APH 1997, 55, 351-361:

Surveillance of foodborne illnesses in Belgium.

G. Daube, and F. Van Loock

Keywords: foodborne illnesses, epidemiology, risk analysis

Foodborne illnesses represent a major public health problem in industrial countries. The incidence of these illnesses is difficult to estimate. In the Netherlands a yearly incidence of 150 per 1000 inhabitants is estimated. That's why prevention of foodbome illnesses should be one of the most important tasks of public control services. To be able to set up priorities in the actions to undertake and to respond to international requirements, it is essential to obtain real data on our country and in particular to establish major risks in order to develop preventive measures and criteria for control.  Adequate statistics should be obtained on human illness, food products from animal sources, including live stock and their nourishment.

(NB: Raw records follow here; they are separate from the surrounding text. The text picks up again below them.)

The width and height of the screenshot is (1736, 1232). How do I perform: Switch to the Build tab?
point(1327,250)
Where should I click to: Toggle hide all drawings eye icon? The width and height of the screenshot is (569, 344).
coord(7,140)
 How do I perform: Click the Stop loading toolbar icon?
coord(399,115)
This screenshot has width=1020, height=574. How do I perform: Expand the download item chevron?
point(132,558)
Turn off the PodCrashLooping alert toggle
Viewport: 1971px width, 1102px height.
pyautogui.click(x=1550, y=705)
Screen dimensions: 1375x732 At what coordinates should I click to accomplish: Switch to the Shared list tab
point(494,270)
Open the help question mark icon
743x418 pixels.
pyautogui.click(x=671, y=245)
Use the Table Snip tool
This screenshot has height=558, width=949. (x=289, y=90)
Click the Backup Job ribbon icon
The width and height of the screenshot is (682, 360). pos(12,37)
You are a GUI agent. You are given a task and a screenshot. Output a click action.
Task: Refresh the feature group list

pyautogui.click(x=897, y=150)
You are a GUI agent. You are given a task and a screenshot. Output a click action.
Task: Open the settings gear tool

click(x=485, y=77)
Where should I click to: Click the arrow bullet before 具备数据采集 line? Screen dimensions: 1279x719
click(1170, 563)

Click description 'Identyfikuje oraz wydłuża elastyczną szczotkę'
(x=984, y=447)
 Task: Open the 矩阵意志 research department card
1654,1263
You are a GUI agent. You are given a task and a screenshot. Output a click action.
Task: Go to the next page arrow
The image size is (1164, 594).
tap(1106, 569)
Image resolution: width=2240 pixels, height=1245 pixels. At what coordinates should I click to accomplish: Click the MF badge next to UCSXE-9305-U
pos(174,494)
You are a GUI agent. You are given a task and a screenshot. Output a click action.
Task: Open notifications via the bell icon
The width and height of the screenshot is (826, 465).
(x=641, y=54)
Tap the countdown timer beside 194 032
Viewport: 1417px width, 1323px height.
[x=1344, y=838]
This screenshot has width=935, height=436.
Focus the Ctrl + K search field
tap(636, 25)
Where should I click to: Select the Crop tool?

A great number of initiatives are being developed on international and national level.  In order to co-ordinate the initiatives in the Belgian context, a working group called "foodborne illnesses " has been set up, with several administrations and research centres.  Through the group, every actor can provide and extract information. To facilitate the exchanges, two inspection services jointly developed a questionnaire in the framework of the working group. Data are centralised by the epidemiology service of the Scientific Institute of Public Health - Louis Pasteur. Field investigations schould be made in order to precise the nature of the risk factors and their relative importance.

In order to quickly locate outbreaks of foodborne illnesses and to start field investigations, the Laboratory for microbiology of animal food products at the Université de Liège, hosting the national reference laboratory for animal food products, centralises and diffuses data concerning the most important food pathogens.

To obtain recent data about animal contamination and animal feed contamination by human pathogens, information will be gathered by the Veterinary and Agrochemical Research Center (V.A.R.C.).

A methodology of risk analysis should be established by a specialised working group once the relevant data are available to optimise the collected information about patients, food, food production could be optimised.

The final objective of the working group is the implementation of a surveillance system for all risk factors concerned with the development of foodborne illnesses, including an early waming system and an efficient analysis of microbiological criteria relating to human health, food and foodproduction, including live stock. An essential element of this surveillance is communication of the results, risks and measures for prevention to all the departments, institutions and public health authorities.